Well, both PDF creators you used (Ghostscript 8.70 in the generic case and 
pdftopdf in the CUPS-PDF case) embed the TrueType font(s) you used as 
subsets (which is mandatory woth TT fonts, as they tend to be quite large).
By design, the character encoding in these cases depends on the input 
sequence of characters, i. e. the first character used gets the codd 0, the 
second the codde 1 and so on; the only guarantee is that the same glyph of 
the same font gets the same unique code throughout this process.
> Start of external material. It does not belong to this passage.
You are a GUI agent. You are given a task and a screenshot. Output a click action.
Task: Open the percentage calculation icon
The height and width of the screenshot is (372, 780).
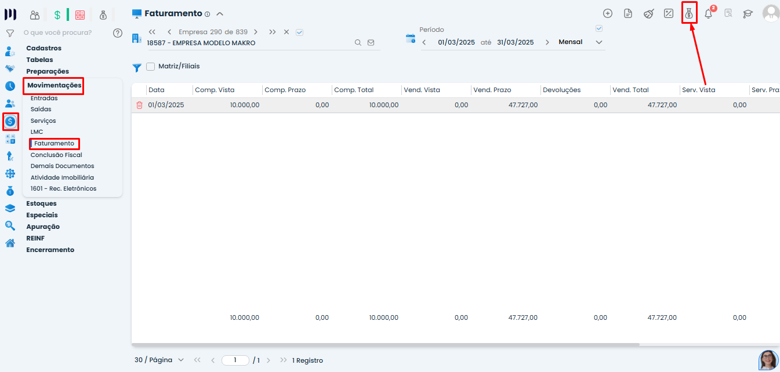pyautogui.click(x=669, y=13)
To allow human readable gain via copy and paste (or any sort of text 
extraction) the PDF spec requires a PDF object (which is logically a table) 
that establishes a correspondence between the mentioned "ad hoc" character 
codes and the unicode numbers of the respective glyphs. This table can only 
be generated if the font contains appropriate information, and obviously the 
used font (FreeMono) lacks this information.

Helge